▸ **Document**:
▶

\ifdraft
\svnInfo $Id$
\fi

Many peer-to-peer file sharing systems currently exist. Like Arpeggio,
these systems typically comprise both an \emph{indexing} subsystem,
which allows users to search for files matching some query, and a
\emph{content distribution} subsystem, which allows them to download
the file contents from peers. We begin with an overview of the
indexing techniques used by common peer-to-peer systems.


\section{Indexing Techniques}
\label{sec:background:indexing}


\subsection{Centralized Indexes}


The earliest peer-to-peer systems, such as Napster~\cite{napst}
performed their indexing via centralized servers that contained
indexes of the files being shared by each user in the network. This
type of indexing is relatively straightforward to implement, but is
not truly ``peer-to-peer'' in the sense that the index server
comprises a required, centralized infrastructure. It achieves many of
the benefits of peer-to-peer systems: the data is still transferred
peer-to-peer, with clients downloading file content from each other,
and the index server needs to store only pointers to the file data.
Nevertheless, the dependence on the centralized server limits the
scalability of the system, as the server must hold information about
all the users in the system, as well as limiting its reliability
because the server is a central point of failure.

◀

▸ **Data lines**:
▶

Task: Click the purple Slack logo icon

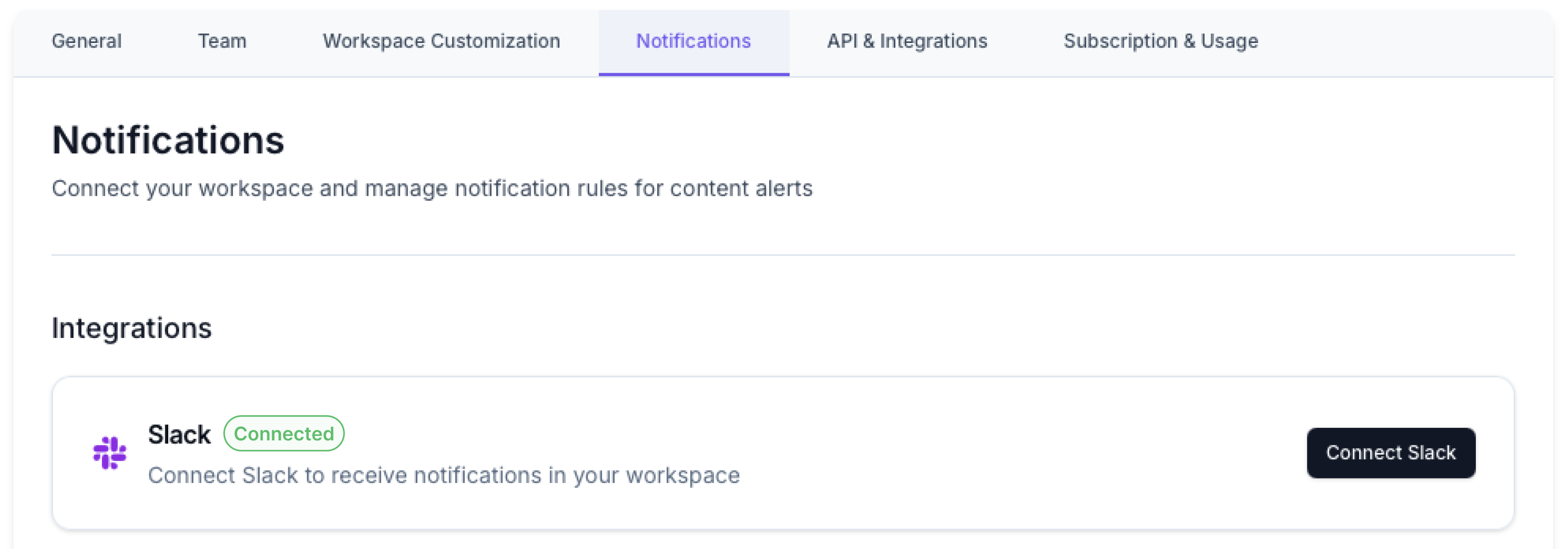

◀

▸ **What to do**: Retype the part of the peer-to-peer indexing text between "The earliest peer-to-peer" and "the file data.", inclusive. Rely only on the peer-to-peer indexing text, not on the lines.

▸ **Answer for the task**:
The earliest peer-to-peer systems, such as Napster~\cite{napst}
performed their indexing via centralized servers that contained
indexes of the files being shared by each user in the network. This
type of indexing is relatively straightforward to implement, but is
not truly ``peer-to-peer'' in the sense that the index server
comprises a required, centralized infrastructure. It achieves many of
the benefits of peer-to-peer systems: the data is still transferred
peer-to-peer, with clients downloading file content from each other,
and the index server needs to store only pointers to the file data.